Diplomacia

Rússia quer dar ao mundo sinal de ambição crescente no continente africano

Rússia quer dar ao mundo sinal de ambição crescente no continente africano

Sem investimento significativo no continente africano desde há décadas, a Rússia quer esta semana dar ao mundo um sinal de ambição crescente numa região onde a China e o Ocidente caminham vários passos à frente.

O Presidente russo, Vladimir Putin, preside a partir de quarta-feira à primeira "Cimeira Rússia-África", recebendo em Sochi, uma estância balnear no Mar Negro, onde Moscovo gosta de organizar as suas grandes incursões políticas, cerca de 30 líderes africanos e milhares de oradores a quem tentará deixar claro que a Rússia "tem muito a oferecer aos Estados africanos", na expressão divulgada pelo Kremlin.

"Estamos a preparar e em vias de implementar projetos de investimento com participações russas na ordem dos milhares de milhões de dólares", afirmou Vladimir Putin, numa entrevista divulgada hoje pela agência de notícias estatal russa Tass.

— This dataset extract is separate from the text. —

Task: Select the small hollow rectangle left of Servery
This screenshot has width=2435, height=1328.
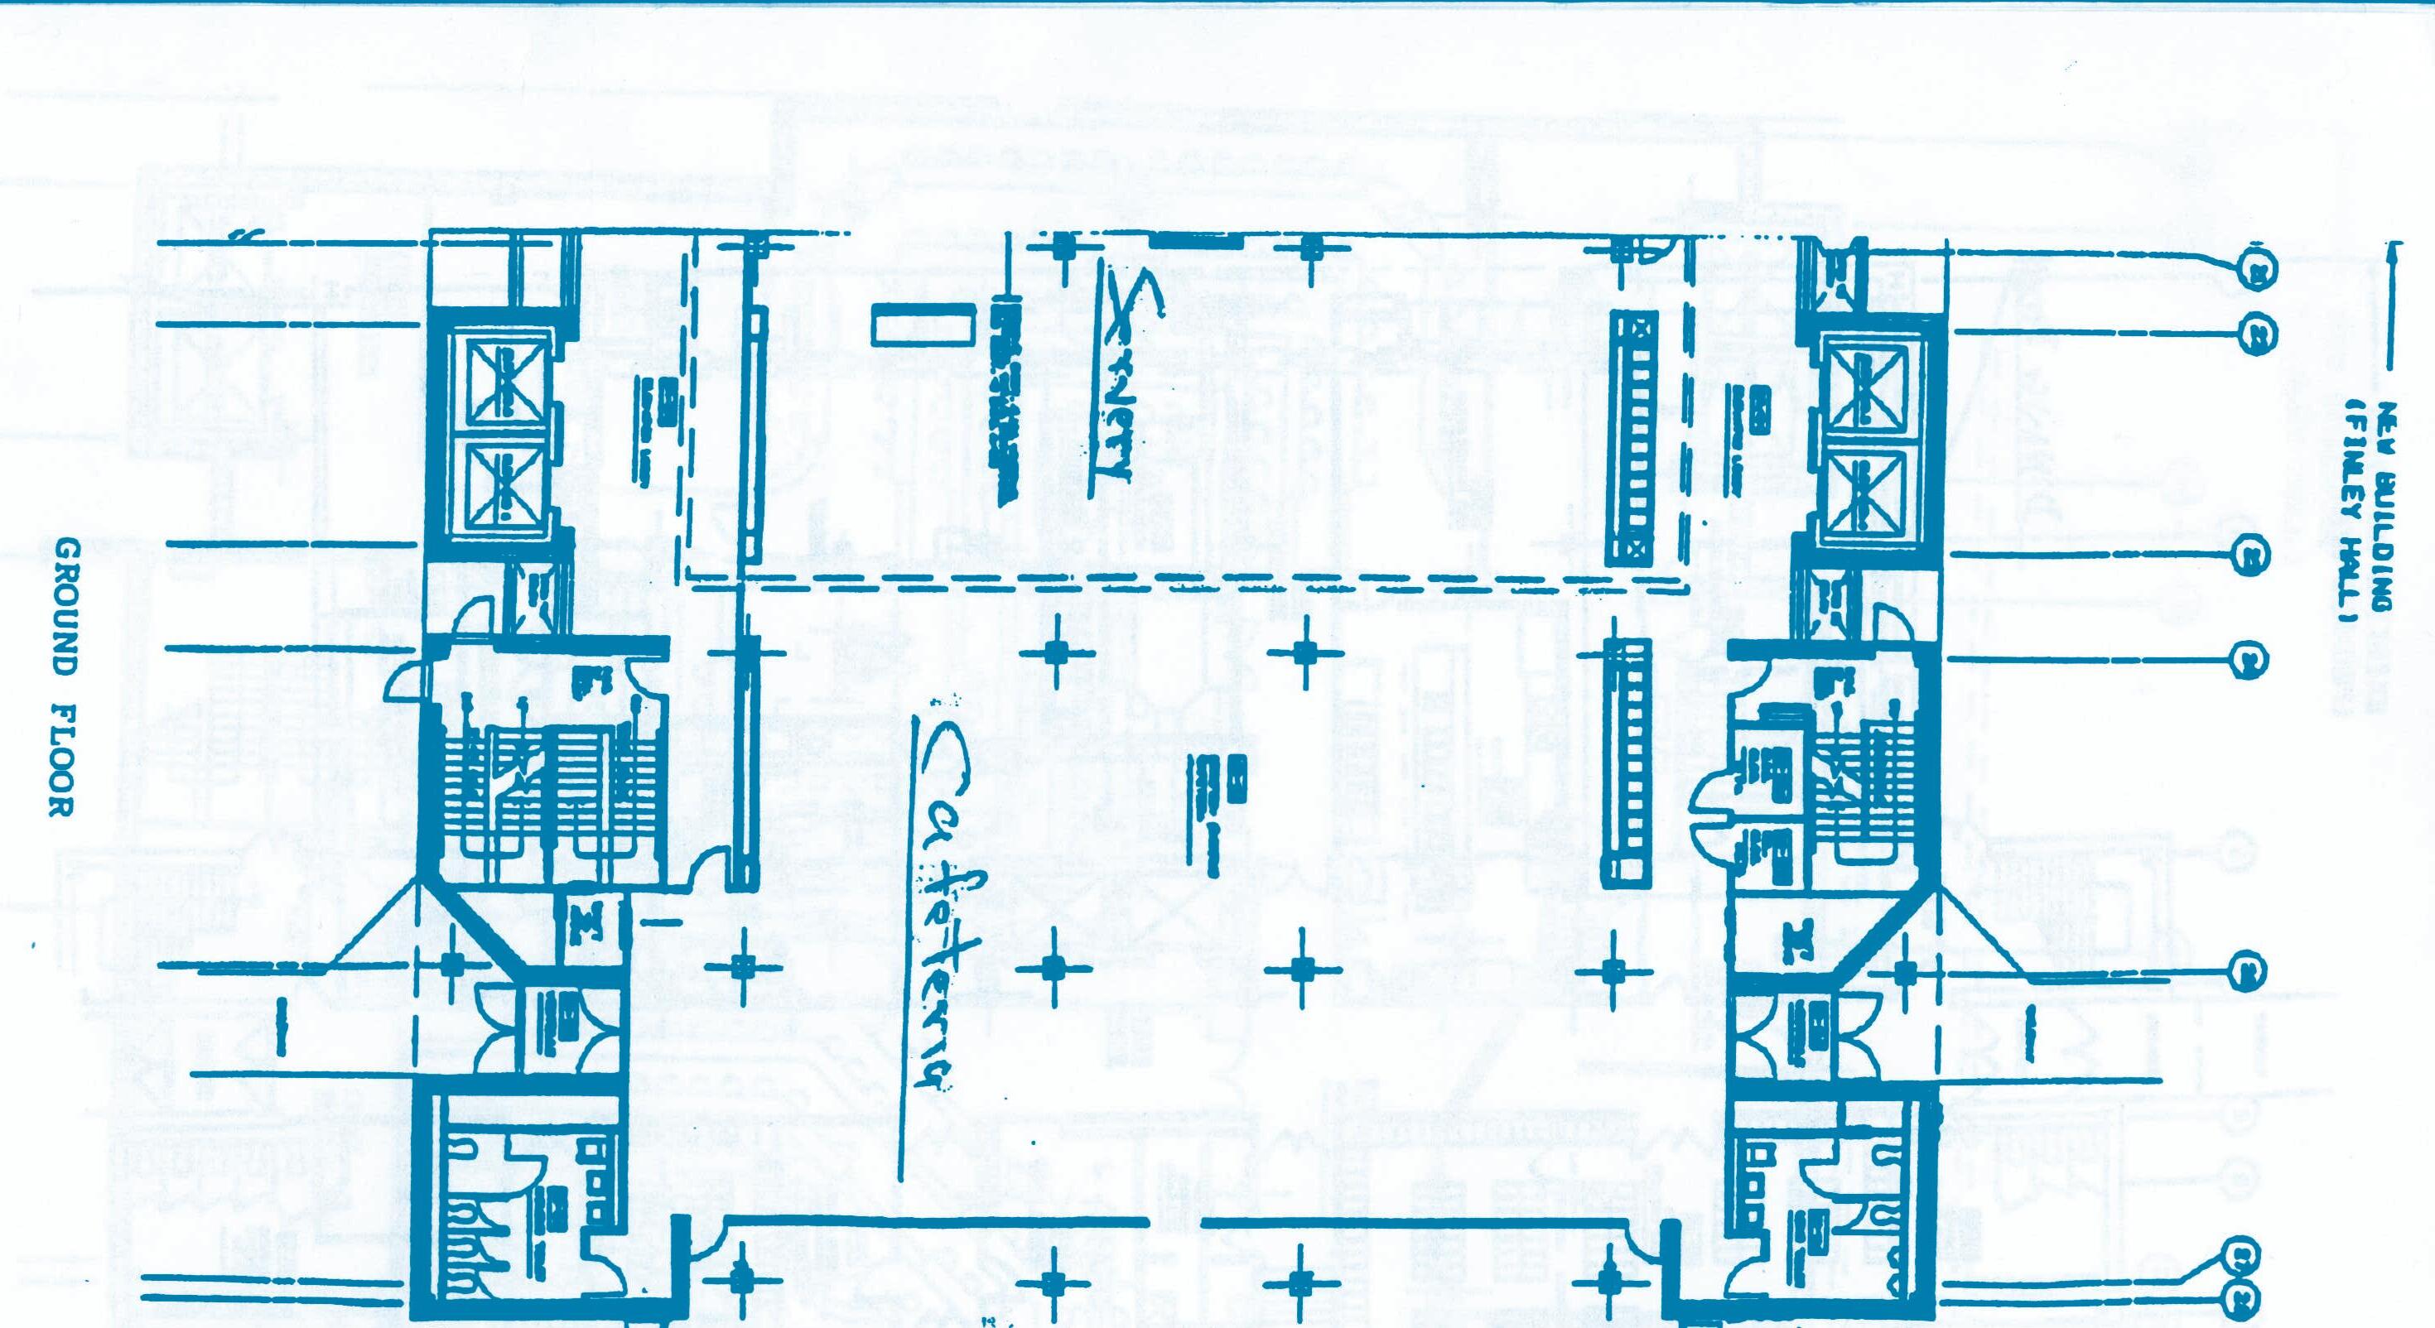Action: point(923,327)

O homólogo egípcio de Putin, Abdel Fattah al-Sissi, presidente em exercício da União Africana, foi o aliado estratégico escolhido pelo Presidente russo para coliderar a cimeira, numa fórmula diplomática que reproduz os "Fóruns de Cooperação Sino-Africana" que, desde 2000, têm permitido a Pequim tornar-se o principal parceiro do continente.

Em 20 anos no poder, Vladimir Putin apenas fez três viagens à região da África subsariana, sempre com a África do Sul no centro de cada um dos roteiros, mas chegou a altura de demonstrar que os interesses africanos ocupam uma parte importante das preocupações do Kremlin.

O chefe de Estado russo, na entrevista hoje divulgada, cita como prova do compromisso de Moscovo com a região a "cooperação militar e de segurança", a ajuda no combate ao vírus Ébola, a formação de "quadros africanos" pelas universidades russas, garantindo que os projetos russos em África são caracterizados pela ausência de ingerência "política ou outra".

África é um "continente importante", com o qual Moscovo mantém "relações tradicionais, históricas e íntimas", sublinhou hoje, à comunicação social, Dmitry Peskov, porta-voz de Putin, numa referência à antiga União Soviética.

A questão é que a Rússia não reclamou para si a herança da influência soviética no continente, afirmada durante as lutas pela descolonização nas antigas colónias das potências europeias, como o Mali, a Etiópia, ou Angola e Moçambique, que desenhou uma kalashnikov na sua bandeira.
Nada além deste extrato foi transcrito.